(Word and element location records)
┌──
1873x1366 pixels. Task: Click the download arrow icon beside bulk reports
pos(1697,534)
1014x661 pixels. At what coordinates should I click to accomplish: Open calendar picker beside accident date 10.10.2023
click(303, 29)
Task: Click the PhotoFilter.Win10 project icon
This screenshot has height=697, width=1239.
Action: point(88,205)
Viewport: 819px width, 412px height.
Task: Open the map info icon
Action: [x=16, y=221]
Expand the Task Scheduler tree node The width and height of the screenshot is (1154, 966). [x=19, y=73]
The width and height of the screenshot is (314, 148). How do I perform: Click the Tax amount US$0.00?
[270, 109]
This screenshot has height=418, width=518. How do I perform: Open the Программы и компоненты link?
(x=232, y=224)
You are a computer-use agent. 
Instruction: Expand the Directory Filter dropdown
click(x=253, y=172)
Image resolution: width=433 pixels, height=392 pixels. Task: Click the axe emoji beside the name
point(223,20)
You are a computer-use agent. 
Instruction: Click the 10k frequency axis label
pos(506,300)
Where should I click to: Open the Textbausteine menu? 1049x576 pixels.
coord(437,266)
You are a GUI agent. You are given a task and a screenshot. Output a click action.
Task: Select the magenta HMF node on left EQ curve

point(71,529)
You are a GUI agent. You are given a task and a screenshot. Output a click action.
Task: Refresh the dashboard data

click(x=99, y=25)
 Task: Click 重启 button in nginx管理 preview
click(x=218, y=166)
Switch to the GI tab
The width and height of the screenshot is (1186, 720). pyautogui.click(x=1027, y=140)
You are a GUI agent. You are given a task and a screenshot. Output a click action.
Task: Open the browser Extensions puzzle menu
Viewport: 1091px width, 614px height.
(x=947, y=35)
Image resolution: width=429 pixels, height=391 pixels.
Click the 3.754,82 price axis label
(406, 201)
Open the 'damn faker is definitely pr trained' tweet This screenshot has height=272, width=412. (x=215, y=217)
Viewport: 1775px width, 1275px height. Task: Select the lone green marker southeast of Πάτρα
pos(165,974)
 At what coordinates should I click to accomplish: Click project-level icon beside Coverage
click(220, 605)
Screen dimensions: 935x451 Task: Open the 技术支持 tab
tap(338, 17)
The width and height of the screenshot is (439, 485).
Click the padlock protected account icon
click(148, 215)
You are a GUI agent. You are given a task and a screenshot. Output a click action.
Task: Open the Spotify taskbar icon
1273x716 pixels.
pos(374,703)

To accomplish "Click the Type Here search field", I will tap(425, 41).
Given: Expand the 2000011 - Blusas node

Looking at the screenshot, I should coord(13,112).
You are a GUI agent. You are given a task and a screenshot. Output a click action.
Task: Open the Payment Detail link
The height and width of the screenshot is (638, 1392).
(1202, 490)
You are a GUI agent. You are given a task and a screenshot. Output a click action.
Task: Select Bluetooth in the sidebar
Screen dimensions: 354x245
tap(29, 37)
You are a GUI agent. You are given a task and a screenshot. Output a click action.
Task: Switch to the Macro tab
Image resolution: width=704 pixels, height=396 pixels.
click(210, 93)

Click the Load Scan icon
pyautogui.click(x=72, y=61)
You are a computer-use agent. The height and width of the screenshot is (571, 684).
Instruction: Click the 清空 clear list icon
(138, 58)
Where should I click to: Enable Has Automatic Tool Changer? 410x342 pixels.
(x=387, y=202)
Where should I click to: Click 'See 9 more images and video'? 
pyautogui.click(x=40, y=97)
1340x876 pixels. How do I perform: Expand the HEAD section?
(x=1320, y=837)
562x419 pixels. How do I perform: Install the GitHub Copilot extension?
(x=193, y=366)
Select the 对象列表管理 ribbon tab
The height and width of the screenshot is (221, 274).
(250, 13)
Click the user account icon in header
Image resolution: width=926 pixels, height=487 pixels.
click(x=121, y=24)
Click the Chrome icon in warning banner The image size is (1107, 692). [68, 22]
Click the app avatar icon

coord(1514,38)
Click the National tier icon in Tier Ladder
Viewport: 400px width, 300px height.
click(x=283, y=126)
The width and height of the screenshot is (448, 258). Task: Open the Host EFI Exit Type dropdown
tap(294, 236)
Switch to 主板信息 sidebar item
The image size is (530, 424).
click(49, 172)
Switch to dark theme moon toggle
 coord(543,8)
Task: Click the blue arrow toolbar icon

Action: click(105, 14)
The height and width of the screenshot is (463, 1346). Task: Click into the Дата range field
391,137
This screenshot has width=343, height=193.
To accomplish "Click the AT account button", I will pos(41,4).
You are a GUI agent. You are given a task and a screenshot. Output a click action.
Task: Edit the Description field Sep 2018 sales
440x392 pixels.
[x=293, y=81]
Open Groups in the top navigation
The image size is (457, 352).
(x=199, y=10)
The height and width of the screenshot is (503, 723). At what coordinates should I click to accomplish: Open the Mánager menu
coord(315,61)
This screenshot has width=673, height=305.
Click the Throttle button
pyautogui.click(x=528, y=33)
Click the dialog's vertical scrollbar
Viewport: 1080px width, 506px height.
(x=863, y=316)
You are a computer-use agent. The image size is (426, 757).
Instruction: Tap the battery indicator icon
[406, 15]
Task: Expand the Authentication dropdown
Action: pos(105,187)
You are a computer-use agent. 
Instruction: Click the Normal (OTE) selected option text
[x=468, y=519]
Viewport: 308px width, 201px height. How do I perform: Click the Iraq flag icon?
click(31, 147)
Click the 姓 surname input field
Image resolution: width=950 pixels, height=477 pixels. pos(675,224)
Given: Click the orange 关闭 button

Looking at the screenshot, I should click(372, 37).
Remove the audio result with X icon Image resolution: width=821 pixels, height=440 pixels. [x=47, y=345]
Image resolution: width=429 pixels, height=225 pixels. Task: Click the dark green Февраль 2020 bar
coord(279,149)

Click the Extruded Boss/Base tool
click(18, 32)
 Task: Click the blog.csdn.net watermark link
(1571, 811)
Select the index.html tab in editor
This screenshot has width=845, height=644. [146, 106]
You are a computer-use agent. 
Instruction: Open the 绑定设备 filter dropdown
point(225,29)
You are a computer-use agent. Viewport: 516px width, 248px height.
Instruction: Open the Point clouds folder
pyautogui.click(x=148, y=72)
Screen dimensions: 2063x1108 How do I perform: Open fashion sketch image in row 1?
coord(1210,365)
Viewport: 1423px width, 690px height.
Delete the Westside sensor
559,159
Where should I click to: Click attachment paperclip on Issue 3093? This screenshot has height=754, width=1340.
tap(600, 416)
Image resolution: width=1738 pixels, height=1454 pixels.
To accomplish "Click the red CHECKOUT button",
└──
* _Task brief_: Output the data above as a Markdown table with two columns, Row and Line. Number each line in order and leave out blank lines.

* _Expected answer_:
| Row | Line |
|---|---|
| 1 | 1873x1366 pixels. Task: Click the download arrow icon beside bulk reports |
| 2 | pos(1697,534) |
| 3 | 1014x661 pixels. At what coordinates should I click to accomplish: Open calendar picker beside accident date 10.10.2023 |
| 4 | click(303, 29) |
| 5 | Task: Click the PhotoFilter.Win10 project icon |
| 6 | This screenshot has height=697, width=1239. |
| 7 | Action: point(88,205) |
| 8 | Viewport: 819px width, 412px height. |
| 9 | Task: Open the map info icon |
| 10 | Action: [x=16, y=221] |
| 11 | Expand the Task Scheduler tree node The width and height of the screenshot is (1154, 966). [x=19, y=73] |
| 12 | The width and height of the screenshot is (314, 148). How do I perform: Click the Tax amount US$0.00? |
| 13 | [270, 109] |
| 14 | This screenshot has height=418, width=518. How do I perform: Open the Программы и компоненты link? |
| 15 | (x=232, y=224) |
| 16 | You are a computer-use agent.  |
| 17 | Instruction: Expand the Directory Filter dropdown |
| 18 | click(x=253, y=172) |
| 19 | Image resolution: width=433 pixels, height=392 pixels. Task: Click the axe emoji beside the name |
| 20 | point(223,20) |
| 21 | You are a computer-use agent.  |
| 22 | Instruction: Click the 10k frequency axis label |
| 23 | pos(506,300) |
| 24 | Where should I click to: Open the Textbausteine menu? 1049x576 pixels. |
| 25 | coord(437,266) |
| 26 | You are a GUI agent. You are given a task and a screenshot. Output a click action. |
| 27 | Task: Select the magenta HMF node on left EQ curve |
| 28 | point(71,529) |
| 29 | You are a GUI agent. You are given a task and a screenshot. Output a click action. |
| 30 | Task: Refresh the dashboard data |
| 31 | click(x=99, y=25) |
| 32 |  Task: Click 重启 button in nginx管理 preview |
| 33 | click(x=218, y=166) |
| 34 | Switch to the GI tab |
| 35 | The width and height of the screenshot is (1186, 720). pyautogui.click(x=1027, y=140) |
| 36 | You are a GUI agent. You are given a task and a screenshot. Output a click action. |
| 37 | Task: Open the browser Extensions puzzle menu |
| 38 | Viewport: 1091px width, 614px height. |
| 39 | (x=947, y=35) |
| 40 | Image resolution: width=429 pixels, height=391 pixels. |
| 41 | Click the 3.754,82 price axis label |
| 42 | (406, 201) |
| 43 | Open the 'damn faker is definitely pr trained' tweet This screenshot has height=272, width=412. (x=215, y=217) |
| 44 | Viewport: 1775px width, 1275px height. Task: Select the lone green marker southeast of Πάτρα |
| 45 | pos(165,974) |
| 46 |  At what coordinates should I click to accomplish: Click project-level icon beside Coverage |
| 47 | click(220, 605) |
| 48 | Screen dimensions: 935x451 Task: Open the 技术支持 tab |
| 49 | tap(338, 17) |
| 50 | The width and height of the screenshot is (439, 485). |
| 51 | Click the padlock protected account icon |
| 52 | click(148, 215) |
| 53 | You are a GUI agent. You are given a task and a screenshot. Output a click action. |
| 54 | Task: Open the Spotify taskbar icon |
| 55 | 1273x716 pixels. |
| 56 | pos(374,703) |
| 57 | To accomplish "Click the Type Here search field", I will tap(425, 41). |
| 58 | Given: Expand the 2000011 - Blusas node |
| 59 | Looking at the screenshot, I should coord(13,112). |
| 60 | You are a GUI agent. You are given a task and a screenshot. Output a click action. |
| 61 | Task: Open the Payment Detail link |
| 62 | The height and width of the screenshot is (638, 1392). |
| 63 | (1202, 490) |
| 64 | You are a GUI agent. You are given a task and a screenshot. Output a click action. |
| 65 | Task: Select Bluetooth in the sidebar |
| 66 | Screen dimensions: 354x245 |
| 67 | tap(29, 37) |
| 68 | You are a GUI agent. You are given a task and a screenshot. Output a click action. |
| 69 | Task: Switch to the Macro tab |
| 70 | Image resolution: width=704 pixels, height=396 pixels. |
| 71 | click(210, 93) |
| 72 | Click the Load Scan icon |
| 73 | pyautogui.click(x=72, y=61) |
| 74 | You are a computer-use agent. The height and width of the screenshot is (571, 684). |
| 75 | Instruction: Click the 清空 clear list icon |
| 76 | (138, 58) |
| 77 | Where should I click to: Enable Has Automatic Tool Changer? 410x342 pixels. |
| 78 | (x=387, y=202) |
| 79 | Where should I click to: Click 'See 9 more images and video'?  |
| 80 | pyautogui.click(x=40, y=97) |
| 81 | 1340x876 pixels. How do I perform: Expand the HEAD section? |
| 82 | (x=1320, y=837) |
| 83 | 562x419 pixels. How do I perform: Install the GitHub Copilot extension? |
| 84 | (x=193, y=366) |
| 85 | Select the 对象列表管理 ribbon tab |
| 86 | The height and width of the screenshot is (221, 274). |
| 87 | (250, 13) |
| 88 | Click the user account icon in header |
| 89 | Image resolution: width=926 pixels, height=487 pixels. |
| 90 | click(x=121, y=24) |
| 91 | Click the Chrome icon in warning banner The image size is (1107, 692). [68, 22] |
| 92 | Click the app avatar icon |
| 93 | coord(1514,38) |
| 94 | Click the National tier icon in Tier Ladder |
| 95 | Viewport: 400px width, 300px height. |
| 96 | click(x=283, y=126) |
| 97 | The width and height of the screenshot is (448, 258). Task: Open the Host EFI Exit Type dropdown |
| 98 | tap(294, 236) |
| 99 | Switch to 主板信息 sidebar item |
| 100 | The image size is (530, 424). |
| 101 | click(49, 172) |
| 102 | Switch to dark theme moon toggle |
| 103 |  coord(543,8) |
| 104 | Task: Click the blue arrow toolbar icon |
| 105 | Action: click(105, 14) |
| 106 | The height and width of the screenshot is (463, 1346). Task: Click into the Дата range field |
| 107 | 391,137 |
| 108 | This screenshot has width=343, height=193. |
| 109 | To accomplish "Click the AT account button", I will pos(41,4). |
| 110 | You are a GUI agent. You are given a task and a screenshot. Output a click action. |
| 111 | Task: Edit the Description field Sep 2018 sales |
| 112 | 440x392 pixels. |
| 113 | [x=293, y=81] |
| 114 | Open Groups in the top navigation |
| 115 | The image size is (457, 352). |
| 116 | (x=199, y=10) |
| 117 | The height and width of the screenshot is (503, 723). At what coordinates should I click to accomplish: Open the Mánager menu |
| 118 | coord(315,61) |
| 119 | This screenshot has width=673, height=305. |
| 120 | Click the Throttle button |
| 121 | pyautogui.click(x=528, y=33) |
| 122 | Click the dialog's vertical scrollbar |
| 123 | Viewport: 1080px width, 506px height. |
| 124 | (x=863, y=316) |
| 125 | You are a computer-use agent. The image size is (426, 757). |
| 126 | Instruction: Tap the battery indicator icon |
| 127 | [406, 15] |
| 128 | Task: Expand the Authentication dropdown |
| 129 | Action: pos(105,187) |
| 130 | You are a computer-use agent.  |
| 131 | Instruction: Click the Normal (OTE) selected option text |
| 132 | [x=468, y=519] |
| 133 | Viewport: 308px width, 201px height. How do I perform: Click the Iraq flag icon? |
| 134 | click(31, 147) |
| 135 | Click the 姓 surname input field |
| 136 | Image resolution: width=950 pixels, height=477 pixels. pos(675,224) |
| 137 | Given: Click the orange 关闭 button |
| 138 | Looking at the screenshot, I should click(372, 37). |
| 139 | Remove the audio result with X icon Image resolution: width=821 pixels, height=440 pixels. [x=47, y=345] |
| 140 | Image resolution: width=429 pixels, height=225 pixels. Task: Click the dark green Февраль 2020 bar |
| 141 | coord(279,149) |
| 142 | Click the Extruded Boss/Base tool |
| 143 | click(18, 32) |
| 144 |  Task: Click the blog.csdn.net watermark link |
| 145 | (1571, 811) |
| 146 | Select the index.html tab in editor |
| 147 | This screenshot has width=845, height=644. [146, 106] |
| 148 | You are a computer-use agent.  |
| 149 | Instruction: Open the 绑定设备 filter dropdown |
| 150 | point(225,29) |
| 151 | You are a computer-use agent. Viewport: 516px width, 248px height. |
| 152 | Instruction: Open the Point clouds folder |
| 153 | pyautogui.click(x=148, y=72) |
| 154 | Screen dimensions: 2063x1108 How do I perform: Open fashion sketch image in row 1? |
| 155 | coord(1210,365) |
| 156 | Viewport: 1423px width, 690px height. |
| 157 | Delete the Westside sensor |
| 158 | 559,159 |
| 159 | Where should I click to: Click attachment paperclip on Issue 3093? This screenshot has height=754, width=1340. |
| 160 | tap(600, 416) |
| 161 | Image resolution: width=1738 pixels, height=1454 pixels. |
| 162 | To accomplish "Click the red CHECKOUT button", |